Problem details: Repeat the listing in full, word for word.

:::

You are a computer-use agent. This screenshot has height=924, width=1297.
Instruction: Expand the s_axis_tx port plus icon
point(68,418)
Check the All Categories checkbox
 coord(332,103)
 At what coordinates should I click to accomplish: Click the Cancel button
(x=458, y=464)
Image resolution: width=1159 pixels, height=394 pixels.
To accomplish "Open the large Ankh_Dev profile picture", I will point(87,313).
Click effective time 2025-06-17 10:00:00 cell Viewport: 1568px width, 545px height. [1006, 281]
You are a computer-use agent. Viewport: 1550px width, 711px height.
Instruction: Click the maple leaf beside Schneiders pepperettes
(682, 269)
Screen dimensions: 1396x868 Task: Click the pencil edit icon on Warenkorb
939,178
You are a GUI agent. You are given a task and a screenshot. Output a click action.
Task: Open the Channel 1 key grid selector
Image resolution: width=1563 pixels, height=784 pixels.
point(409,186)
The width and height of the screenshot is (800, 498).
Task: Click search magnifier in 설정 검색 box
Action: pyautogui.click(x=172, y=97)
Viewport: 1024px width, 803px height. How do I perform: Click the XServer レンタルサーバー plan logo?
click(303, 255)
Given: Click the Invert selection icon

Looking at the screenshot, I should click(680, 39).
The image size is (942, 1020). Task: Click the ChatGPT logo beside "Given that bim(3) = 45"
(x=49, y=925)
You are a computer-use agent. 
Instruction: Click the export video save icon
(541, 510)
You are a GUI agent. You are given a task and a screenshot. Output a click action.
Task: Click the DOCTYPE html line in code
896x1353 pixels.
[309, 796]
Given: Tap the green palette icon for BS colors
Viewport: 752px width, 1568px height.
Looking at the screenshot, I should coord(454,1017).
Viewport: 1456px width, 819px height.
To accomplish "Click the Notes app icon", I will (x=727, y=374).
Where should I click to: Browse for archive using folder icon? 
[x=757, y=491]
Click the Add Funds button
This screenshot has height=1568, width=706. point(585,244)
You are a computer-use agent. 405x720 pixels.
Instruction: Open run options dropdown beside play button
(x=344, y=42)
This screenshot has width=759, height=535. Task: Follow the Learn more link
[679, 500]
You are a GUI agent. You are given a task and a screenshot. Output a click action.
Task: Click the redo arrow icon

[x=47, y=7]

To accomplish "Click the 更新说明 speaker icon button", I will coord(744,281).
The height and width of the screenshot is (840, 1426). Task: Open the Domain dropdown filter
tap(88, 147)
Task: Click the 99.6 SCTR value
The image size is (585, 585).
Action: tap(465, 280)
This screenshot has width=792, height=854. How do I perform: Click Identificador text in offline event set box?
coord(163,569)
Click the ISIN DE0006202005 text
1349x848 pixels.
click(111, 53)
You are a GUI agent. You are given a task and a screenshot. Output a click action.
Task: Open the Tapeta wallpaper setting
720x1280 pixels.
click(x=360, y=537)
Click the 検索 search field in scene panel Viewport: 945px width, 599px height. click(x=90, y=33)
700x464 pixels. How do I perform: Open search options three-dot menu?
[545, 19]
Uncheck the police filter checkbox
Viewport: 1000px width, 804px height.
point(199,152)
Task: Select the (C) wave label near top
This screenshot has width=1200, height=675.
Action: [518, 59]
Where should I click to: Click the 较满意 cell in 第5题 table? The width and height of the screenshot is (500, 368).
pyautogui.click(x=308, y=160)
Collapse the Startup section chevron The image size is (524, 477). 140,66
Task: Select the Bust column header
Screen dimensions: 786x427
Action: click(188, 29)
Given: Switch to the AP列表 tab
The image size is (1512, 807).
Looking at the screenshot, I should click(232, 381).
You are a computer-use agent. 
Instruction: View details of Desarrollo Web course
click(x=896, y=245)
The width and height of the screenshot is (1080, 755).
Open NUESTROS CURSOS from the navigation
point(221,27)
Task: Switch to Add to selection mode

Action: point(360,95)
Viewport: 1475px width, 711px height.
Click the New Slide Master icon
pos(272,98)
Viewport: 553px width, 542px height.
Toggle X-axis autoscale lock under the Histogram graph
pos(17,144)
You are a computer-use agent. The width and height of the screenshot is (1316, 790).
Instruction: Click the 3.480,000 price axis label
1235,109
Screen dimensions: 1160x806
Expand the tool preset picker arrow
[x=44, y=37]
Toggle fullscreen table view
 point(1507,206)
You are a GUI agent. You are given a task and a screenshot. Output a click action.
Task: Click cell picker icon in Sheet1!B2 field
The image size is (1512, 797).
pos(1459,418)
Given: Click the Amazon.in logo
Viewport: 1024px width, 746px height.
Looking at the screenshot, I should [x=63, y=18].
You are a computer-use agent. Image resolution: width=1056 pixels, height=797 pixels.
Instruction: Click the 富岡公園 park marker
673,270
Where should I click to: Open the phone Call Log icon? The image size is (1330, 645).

:::

Answer area:
You are a computer-use agent. This screenshot has height=924, width=1297.
Instruction: Expand the s_axis_tx port plus icon
point(68,418)
Check the All Categories checkbox
 coord(332,103)
 At what coordinates should I click to accomplish: Click the Cancel button
(x=458, y=464)
Image resolution: width=1159 pixels, height=394 pixels.
To accomplish "Open the large Ankh_Dev profile picture", I will point(87,313).
Click effective time 2025-06-17 10:00:00 cell Viewport: 1568px width, 545px height. [1006, 281]
You are a computer-use agent. Viewport: 1550px width, 711px height.
Instruction: Click the maple leaf beside Schneiders pepperettes
(682, 269)
Screen dimensions: 1396x868 Task: Click the pencil edit icon on Warenkorb
939,178
You are a GUI agent. You are given a task and a screenshot. Output a click action.
Task: Open the Channel 1 key grid selector
Image resolution: width=1563 pixels, height=784 pixels.
point(409,186)
The width and height of the screenshot is (800, 498).
Task: Click search magnifier in 설정 검색 box
Action: pyautogui.click(x=172, y=97)
Viewport: 1024px width, 803px height. How do I perform: Click the XServer レンタルサーバー plan logo?
click(303, 255)
Given: Click the Invert selection icon

Looking at the screenshot, I should click(680, 39).
The image size is (942, 1020). Task: Click the ChatGPT logo beside "Given that bim(3) = 45"
(x=49, y=925)
You are a computer-use agent. 
Instruction: Click the export video save icon
(541, 510)
You are a GUI agent. You are given a task and a screenshot. Output a click action.
Task: Click the DOCTYPE html line in code
896x1353 pixels.
[309, 796]
Given: Tap the green palette icon for BS colors
Viewport: 752px width, 1568px height.
Looking at the screenshot, I should coord(454,1017).
Viewport: 1456px width, 819px height.
To accomplish "Click the Notes app icon", I will (x=727, y=374).
Where should I click to: Browse for archive using folder icon? 
[x=757, y=491]
Click the Add Funds button
This screenshot has height=1568, width=706. point(585,244)
You are a computer-use agent. 405x720 pixels.
Instruction: Open run options dropdown beside play button
(x=344, y=42)
This screenshot has width=759, height=535. Task: Follow the Learn more link
[679, 500]
You are a GUI agent. You are given a task and a screenshot. Output a click action.
Task: Click the redo arrow icon

[x=47, y=7]

To accomplish "Click the 更新说明 speaker icon button", I will coord(744,281).
The height and width of the screenshot is (840, 1426). Task: Open the Domain dropdown filter
tap(88, 147)
Task: Click the 99.6 SCTR value
The image size is (585, 585).
Action: tap(465, 280)
This screenshot has width=792, height=854. How do I perform: Click Identificador text in offline event set box?
coord(163,569)
Click the ISIN DE0006202005 text
1349x848 pixels.
click(111, 53)
You are a GUI agent. You are given a task and a screenshot. Output a click action.
Task: Open the Tapeta wallpaper setting
720x1280 pixels.
click(x=360, y=537)
Click the 検索 search field in scene panel Viewport: 945px width, 599px height. click(x=90, y=33)
700x464 pixels. How do I perform: Open search options three-dot menu?
[545, 19]
Uncheck the police filter checkbox
Viewport: 1000px width, 804px height.
point(199,152)
Task: Select the (C) wave label near top
This screenshot has width=1200, height=675.
Action: [518, 59]
Where should I click to: Click the 较满意 cell in 第5题 table? The width and height of the screenshot is (500, 368).
pyautogui.click(x=308, y=160)
Collapse the Startup section chevron The image size is (524, 477). 140,66
Task: Select the Bust column header
Screen dimensions: 786x427
Action: click(188, 29)
Given: Switch to the AP列表 tab
The image size is (1512, 807).
Looking at the screenshot, I should click(232, 381).
You are a computer-use agent. 
Instruction: View details of Desarrollo Web course
click(x=896, y=245)
The width and height of the screenshot is (1080, 755).
Open NUESTROS CURSOS from the navigation
point(221,27)
Task: Switch to Add to selection mode

Action: point(360,95)
Viewport: 1475px width, 711px height.
Click the New Slide Master icon
pos(272,98)
Viewport: 553px width, 542px height.
Toggle X-axis autoscale lock under the Histogram graph
pos(17,144)
You are a computer-use agent. The width and height of the screenshot is (1316, 790).
Instruction: Click the 3.480,000 price axis label
1235,109
Screen dimensions: 1160x806
Expand the tool preset picker arrow
[x=44, y=37]
Toggle fullscreen table view
 point(1507,206)
You are a GUI agent. You are given a task and a screenshot. Output a click action.
Task: Click cell picker icon in Sheet1!B2 field
The image size is (1512, 797).
pos(1459,418)
Given: Click the Amazon.in logo
Viewport: 1024px width, 746px height.
Looking at the screenshot, I should [x=63, y=18].
You are a computer-use agent. Image resolution: width=1056 pixels, height=797 pixels.
Instruction: Click the 富岡公園 park marker
673,270
Where should I click to: Open the phone Call Log icon? The image size is (1330, 645).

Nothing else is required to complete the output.